Judge rejects challenge to Conn. death sentence

November 26, 2010 10:25:14 AM PST
A Connecticut judge on Friday rejected defense lawyers' request to throw out a jury verdict that condemned a man to death for the killings of a woman and her two daughters during a home invasion.

Lawyers for Steven Hayes had argued that the jury was unduly swayed by emotion after hearing and seeing gruesome testimony and evidence during the two-month trial and penalty phase. Jurors on Nov. 8 condemned Hayes to die by lethal injection.

New Haven Superior Court Judge Jon Blue denied defense lawyers' motion seeking a new trial, new penalty phase hearing or a sentence of life in prison without the possibility of parole. He is expected to impose the death penalty on Hayes on Dec. 2.

"The jury gave every indication that it was an exceptionally sober group of citizens taking its awesome responsibility with the utmost seriousness," Blue wrote in his decision, adding that the jury's actions were "not the behavior of a jury driven by passion and prejudice."

Hayes' public defender, Thomas Ullmann, responded to the ruling Friday.

"I don't think this was unexpected," Ullmann said, adding that he expects the same issues to be brought up during the appeals process.

Authorities say Hayes and another defendant, Joshua Komisarjevsky, who is to go on trial next year, tormented the Petit family for hours in their suburban Cheshire home in July 2007.

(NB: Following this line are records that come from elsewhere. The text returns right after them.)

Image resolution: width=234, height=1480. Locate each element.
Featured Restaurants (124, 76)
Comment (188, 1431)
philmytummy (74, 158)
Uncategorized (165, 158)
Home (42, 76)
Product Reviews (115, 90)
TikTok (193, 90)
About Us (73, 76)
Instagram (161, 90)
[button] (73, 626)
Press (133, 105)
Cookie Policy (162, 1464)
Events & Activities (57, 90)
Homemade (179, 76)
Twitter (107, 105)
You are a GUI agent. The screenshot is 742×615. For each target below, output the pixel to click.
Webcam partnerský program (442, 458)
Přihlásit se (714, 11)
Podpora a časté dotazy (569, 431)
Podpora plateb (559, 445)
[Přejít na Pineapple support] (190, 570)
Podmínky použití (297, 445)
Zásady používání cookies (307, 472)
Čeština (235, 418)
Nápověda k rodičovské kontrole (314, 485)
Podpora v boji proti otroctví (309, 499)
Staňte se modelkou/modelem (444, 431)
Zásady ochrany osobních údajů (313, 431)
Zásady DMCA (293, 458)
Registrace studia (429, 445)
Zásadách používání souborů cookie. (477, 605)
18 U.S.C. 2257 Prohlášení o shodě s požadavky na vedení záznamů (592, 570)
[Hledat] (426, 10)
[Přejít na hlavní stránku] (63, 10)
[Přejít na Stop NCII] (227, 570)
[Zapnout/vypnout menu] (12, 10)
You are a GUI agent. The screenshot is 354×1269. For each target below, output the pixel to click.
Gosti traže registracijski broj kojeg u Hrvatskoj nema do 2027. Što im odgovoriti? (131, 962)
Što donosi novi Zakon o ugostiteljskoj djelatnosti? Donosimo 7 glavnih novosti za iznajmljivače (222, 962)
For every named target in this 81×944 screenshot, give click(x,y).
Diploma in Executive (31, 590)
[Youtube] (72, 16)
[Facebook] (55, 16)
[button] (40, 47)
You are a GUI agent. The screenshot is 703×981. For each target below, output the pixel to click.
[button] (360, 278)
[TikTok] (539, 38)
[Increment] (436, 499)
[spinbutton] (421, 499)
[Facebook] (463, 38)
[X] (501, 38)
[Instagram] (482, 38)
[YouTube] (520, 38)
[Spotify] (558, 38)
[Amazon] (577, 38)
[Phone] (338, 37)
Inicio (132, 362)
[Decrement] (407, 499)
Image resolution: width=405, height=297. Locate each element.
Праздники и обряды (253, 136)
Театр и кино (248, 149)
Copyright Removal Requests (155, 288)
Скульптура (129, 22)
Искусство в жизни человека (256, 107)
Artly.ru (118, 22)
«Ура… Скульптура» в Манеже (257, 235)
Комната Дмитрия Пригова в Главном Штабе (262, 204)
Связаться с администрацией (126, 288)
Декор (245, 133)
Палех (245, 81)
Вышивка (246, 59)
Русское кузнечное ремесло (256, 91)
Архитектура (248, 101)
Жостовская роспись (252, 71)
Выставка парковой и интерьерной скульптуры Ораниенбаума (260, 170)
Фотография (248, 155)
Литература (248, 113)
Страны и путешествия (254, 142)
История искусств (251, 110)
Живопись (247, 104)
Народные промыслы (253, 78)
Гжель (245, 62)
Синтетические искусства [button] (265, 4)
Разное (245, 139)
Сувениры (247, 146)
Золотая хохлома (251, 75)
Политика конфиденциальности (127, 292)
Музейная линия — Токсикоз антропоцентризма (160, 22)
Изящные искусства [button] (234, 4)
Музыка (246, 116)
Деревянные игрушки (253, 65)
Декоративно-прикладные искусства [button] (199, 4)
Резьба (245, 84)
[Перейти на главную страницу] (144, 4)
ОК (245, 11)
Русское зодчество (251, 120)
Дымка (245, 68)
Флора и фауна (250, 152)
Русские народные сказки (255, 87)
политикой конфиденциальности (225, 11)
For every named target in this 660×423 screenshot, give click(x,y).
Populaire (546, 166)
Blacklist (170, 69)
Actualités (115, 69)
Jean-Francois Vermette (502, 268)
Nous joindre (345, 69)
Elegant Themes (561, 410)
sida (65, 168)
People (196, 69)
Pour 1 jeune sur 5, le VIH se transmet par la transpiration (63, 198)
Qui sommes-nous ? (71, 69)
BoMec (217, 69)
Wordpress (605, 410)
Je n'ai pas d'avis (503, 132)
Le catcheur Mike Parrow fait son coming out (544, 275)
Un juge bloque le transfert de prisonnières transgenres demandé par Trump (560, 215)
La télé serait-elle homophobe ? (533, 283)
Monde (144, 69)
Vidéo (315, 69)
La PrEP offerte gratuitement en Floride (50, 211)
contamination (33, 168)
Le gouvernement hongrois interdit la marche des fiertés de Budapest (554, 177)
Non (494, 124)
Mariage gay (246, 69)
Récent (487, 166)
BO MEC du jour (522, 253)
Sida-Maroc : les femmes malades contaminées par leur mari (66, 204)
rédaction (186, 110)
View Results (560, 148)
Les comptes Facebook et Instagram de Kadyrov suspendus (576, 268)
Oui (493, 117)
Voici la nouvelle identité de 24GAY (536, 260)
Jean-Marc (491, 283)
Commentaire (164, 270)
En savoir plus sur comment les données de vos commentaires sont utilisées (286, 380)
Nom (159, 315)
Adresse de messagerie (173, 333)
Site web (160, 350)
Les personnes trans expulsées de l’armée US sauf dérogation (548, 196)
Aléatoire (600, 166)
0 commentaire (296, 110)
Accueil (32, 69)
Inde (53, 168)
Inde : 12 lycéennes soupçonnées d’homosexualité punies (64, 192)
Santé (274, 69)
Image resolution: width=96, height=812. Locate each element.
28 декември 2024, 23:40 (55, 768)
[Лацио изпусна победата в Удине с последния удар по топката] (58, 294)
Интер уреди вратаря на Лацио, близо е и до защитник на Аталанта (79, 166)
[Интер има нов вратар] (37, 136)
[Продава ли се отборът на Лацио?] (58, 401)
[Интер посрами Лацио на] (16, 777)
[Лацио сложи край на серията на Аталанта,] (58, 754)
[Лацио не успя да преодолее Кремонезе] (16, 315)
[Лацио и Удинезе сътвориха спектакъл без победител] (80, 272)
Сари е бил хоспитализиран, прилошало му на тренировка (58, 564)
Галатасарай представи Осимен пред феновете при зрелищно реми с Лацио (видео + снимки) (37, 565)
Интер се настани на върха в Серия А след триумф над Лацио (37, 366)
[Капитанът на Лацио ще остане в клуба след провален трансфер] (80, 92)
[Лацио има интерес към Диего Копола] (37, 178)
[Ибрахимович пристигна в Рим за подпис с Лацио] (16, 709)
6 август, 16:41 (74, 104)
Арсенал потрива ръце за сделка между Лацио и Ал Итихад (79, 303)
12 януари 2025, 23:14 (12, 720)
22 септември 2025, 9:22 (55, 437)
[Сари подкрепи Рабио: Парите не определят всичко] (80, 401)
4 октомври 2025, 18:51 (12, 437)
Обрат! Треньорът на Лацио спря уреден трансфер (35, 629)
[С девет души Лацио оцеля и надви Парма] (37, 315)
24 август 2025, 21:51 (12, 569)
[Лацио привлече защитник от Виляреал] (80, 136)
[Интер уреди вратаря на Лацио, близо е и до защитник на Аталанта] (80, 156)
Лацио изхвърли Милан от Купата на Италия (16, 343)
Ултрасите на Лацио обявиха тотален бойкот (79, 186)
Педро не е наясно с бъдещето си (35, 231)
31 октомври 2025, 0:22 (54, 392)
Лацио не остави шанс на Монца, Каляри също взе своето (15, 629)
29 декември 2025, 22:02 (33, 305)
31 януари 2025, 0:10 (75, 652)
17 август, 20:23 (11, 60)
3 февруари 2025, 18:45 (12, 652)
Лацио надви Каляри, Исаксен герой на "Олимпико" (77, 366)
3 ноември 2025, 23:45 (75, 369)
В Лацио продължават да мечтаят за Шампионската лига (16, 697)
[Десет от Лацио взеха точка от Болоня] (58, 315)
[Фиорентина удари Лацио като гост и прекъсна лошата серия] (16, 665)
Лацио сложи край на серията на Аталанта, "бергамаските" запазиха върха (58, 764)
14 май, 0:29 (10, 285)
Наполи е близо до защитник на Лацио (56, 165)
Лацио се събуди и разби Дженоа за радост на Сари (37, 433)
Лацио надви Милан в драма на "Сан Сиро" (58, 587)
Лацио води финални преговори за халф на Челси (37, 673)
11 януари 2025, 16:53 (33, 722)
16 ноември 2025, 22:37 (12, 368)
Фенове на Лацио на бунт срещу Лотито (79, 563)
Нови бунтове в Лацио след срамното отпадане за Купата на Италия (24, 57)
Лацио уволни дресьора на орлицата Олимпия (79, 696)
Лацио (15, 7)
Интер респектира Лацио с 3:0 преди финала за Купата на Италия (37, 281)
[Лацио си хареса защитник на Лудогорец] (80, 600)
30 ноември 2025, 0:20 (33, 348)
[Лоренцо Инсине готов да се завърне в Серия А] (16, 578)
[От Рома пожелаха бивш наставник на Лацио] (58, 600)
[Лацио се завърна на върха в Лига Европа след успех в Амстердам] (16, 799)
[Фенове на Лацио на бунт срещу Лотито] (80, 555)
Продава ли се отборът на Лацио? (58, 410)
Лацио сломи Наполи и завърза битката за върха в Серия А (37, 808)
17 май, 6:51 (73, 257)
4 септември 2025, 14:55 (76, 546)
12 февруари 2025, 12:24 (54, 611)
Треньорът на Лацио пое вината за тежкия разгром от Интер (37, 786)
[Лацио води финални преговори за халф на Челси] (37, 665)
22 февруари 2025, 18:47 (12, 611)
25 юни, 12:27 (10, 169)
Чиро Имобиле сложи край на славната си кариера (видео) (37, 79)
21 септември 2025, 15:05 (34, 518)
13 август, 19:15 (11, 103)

The girls, 11-year-old Michaela and 17-year Hayley, were tied to their beds with pillowcases over their heads, doused with gasoline and left to die in a fire. Hayes also forced their mother, Jennifer Hawke-Petit, to withdraw money from a bank before he sexually assaulted and strangled her in the family's home.

Komisarjevsky allegedly spotted the mother and daughters at a local supermarket, followed them home and returned later with Hayes. Komisarjevsky, who also faces the possibility of the death penalty, is also accused of sexually assaulting Michaela.

The girls' father, Dr. William Petit, was beaten but survived.

The jurors in Hayes' trial were shown autopsy pictures of the victims, as well as photos of the girls' charred beds, rope, ripped clothing and ransacked rooms.

After the trial was over, state judicial officials took the rare step of offering counseling services to the jury because of horrific testimony and evidence.